Bechtel National has established the framework for a strong safety culture at the Hanford vitrification plant, but improvements could be made, according to a new review.
The Department of Energy Office of Health, Safety and Security conducted the review at the request of DOE's Office of Environmental Management, which is responsible for environmental cleanup at Hanford.
The policies and attitude toward safety at the $12.3 billion vit plant became an issue when Walter Tamosaitis, the former research and technology manager for the plant, was released from the project without warning in July after he said he raised concerns about safe and efficient operations of the plant.
"Most WTP (Waste Treatment Plant) personnel who were interviewed expressed that their managers encouraged a questioning attitude and that they were comfortable with raising safety concerns," said the review released Wednesday.
Many said that management at all levels continuously reinforces a theme that safety is more important than schedule or budget pressures.
However, there also were some employees of Bechtel National or its subcontractors who said that the environment at the plant discourages reporting of safety concerns or that they might face retaliation for raising safety concerns, the review said.
"In a strong nuclear safety culture, any such employee concerns need to be carefully evaluated and addressed," the review said.
Those employees said they were concerned about subtle retaliation -- that if they raised safety issues they would not be selected for new assignments as their current assignments were completed and fewer workers were needed for engineering and construction.
In addition, several people, including senior staff and managers, indicated the situation with Tamosaitis had contributed to a chilling effect that may reduce their willingness to raise technical and safety issues, the review said.
Some individuals also gave examples of supervisors or managers not always "walking the talk" on safety issues. They had been told not to write a Project Issue Evaluation Report, which is used to report and resolve safety and quality issues, unless it was cleared with management first, the review said.
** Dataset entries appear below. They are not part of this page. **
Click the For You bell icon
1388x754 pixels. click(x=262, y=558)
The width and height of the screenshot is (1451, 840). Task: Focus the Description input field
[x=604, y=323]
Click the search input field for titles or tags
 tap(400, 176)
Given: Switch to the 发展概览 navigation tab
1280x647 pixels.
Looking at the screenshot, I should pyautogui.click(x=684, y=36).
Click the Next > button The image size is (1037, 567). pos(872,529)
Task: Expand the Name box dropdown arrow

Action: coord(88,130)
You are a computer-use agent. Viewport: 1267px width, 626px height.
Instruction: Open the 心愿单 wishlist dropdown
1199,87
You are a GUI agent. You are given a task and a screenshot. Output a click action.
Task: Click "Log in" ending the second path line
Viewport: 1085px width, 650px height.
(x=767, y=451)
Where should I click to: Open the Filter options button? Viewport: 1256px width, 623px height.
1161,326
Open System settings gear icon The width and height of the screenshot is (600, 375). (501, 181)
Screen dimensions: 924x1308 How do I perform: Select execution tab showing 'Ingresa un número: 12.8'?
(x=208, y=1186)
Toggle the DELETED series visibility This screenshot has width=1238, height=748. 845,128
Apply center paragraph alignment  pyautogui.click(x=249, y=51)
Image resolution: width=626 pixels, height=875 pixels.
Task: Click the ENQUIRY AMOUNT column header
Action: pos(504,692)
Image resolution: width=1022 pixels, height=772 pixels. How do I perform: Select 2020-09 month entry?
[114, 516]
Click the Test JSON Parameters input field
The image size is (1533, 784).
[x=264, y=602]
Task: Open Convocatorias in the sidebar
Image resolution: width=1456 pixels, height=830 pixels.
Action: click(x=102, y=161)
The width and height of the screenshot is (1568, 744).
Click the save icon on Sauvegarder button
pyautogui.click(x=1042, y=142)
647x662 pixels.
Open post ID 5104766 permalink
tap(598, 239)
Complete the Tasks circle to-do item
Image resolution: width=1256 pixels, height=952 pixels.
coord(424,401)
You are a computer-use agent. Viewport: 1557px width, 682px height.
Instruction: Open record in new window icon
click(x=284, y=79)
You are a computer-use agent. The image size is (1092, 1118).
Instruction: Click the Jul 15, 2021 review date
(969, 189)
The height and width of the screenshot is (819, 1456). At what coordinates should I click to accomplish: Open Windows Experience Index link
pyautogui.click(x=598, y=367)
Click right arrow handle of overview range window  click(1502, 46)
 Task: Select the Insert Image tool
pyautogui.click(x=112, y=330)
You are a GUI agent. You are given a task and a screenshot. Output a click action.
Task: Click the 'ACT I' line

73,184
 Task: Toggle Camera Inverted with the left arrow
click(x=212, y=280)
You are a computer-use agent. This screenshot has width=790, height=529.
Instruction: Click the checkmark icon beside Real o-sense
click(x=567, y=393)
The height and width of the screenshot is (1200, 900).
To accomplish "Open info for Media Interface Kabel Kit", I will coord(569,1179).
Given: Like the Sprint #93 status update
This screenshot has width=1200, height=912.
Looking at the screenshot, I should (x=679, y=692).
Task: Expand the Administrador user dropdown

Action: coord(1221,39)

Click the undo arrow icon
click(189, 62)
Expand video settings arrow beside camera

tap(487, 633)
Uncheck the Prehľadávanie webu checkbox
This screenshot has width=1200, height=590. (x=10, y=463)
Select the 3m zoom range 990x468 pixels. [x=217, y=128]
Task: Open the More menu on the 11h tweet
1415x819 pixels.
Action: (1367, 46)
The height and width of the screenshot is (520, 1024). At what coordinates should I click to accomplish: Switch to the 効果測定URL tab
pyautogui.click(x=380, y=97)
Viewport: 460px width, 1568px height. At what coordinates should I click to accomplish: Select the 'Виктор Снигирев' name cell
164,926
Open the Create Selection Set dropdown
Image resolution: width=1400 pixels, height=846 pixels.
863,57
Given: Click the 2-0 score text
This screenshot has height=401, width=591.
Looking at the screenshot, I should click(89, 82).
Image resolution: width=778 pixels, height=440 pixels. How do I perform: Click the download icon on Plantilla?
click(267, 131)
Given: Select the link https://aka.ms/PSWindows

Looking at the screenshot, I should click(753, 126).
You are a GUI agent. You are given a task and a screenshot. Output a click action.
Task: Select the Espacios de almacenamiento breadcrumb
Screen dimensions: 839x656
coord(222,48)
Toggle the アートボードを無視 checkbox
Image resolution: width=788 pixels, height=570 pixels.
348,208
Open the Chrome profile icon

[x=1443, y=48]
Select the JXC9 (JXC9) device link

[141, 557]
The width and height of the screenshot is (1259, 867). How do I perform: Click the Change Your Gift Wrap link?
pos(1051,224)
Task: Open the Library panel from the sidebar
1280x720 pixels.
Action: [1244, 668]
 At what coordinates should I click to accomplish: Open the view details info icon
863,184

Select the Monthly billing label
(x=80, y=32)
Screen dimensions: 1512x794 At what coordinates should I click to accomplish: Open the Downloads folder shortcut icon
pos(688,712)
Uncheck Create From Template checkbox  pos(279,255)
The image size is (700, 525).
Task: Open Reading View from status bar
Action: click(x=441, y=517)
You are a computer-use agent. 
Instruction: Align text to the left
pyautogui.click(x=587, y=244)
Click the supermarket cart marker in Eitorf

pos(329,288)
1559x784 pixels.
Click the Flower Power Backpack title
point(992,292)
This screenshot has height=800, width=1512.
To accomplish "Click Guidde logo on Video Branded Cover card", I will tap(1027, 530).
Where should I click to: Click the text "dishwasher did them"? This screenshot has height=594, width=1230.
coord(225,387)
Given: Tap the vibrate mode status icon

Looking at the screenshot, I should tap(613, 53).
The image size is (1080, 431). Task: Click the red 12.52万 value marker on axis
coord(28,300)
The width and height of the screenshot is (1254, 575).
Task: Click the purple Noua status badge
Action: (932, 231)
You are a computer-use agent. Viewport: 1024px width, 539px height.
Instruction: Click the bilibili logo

Others said managers and company lawyers inappropriately attempted to change issued documents to put the company in a more favorable light, the review said.
Bechtel management needs to be sure that its communications with staff and its actions demonstrate commitment to safety and quality, the review said. It also needs to do a better job of managing change as the vit plant progresses through different phases from design to commissioning, the review found.
"Management has not been consistently effective in explaining decisions in a manner that fosters continued confidence among the work force," it said.
For instance, decisions on major issues -- such as plans to keep high-level radioactive waste well mixed to prevent a criticality -- had not been well communicated or justified to staff or those outside the plant with differing opinions, the review said.
However, it did find DOE and Bechtel managers appropriately considered uncertainties and differing opinions on the mixing issue and had developed appropriate plans for further testing to resolve residual questions, it said.
The review recommended that Bechtel perform a systematic assessment of its processes for identifying and resolving nuclear safety issues. It needs to establish a formal management process that identifies the actions needed to ensure that safety programs are not degraded by changes in project priorities, the review said.
A formal company policy addressing all aspects of nuclear safety culture and training for management on fostering a safety-conscious work environment would be helpful, the review said.
Improved processes also are need to provide feedback to professional staff on the state of technical issues, it said.
Before the review Bechtel had recognized the need to further strengthen its nuclear safety culture and had begun to develop a plan of improvement.
The review released Wednesday addressed the future operational safety of the plant rather than safety of current work to build the plant.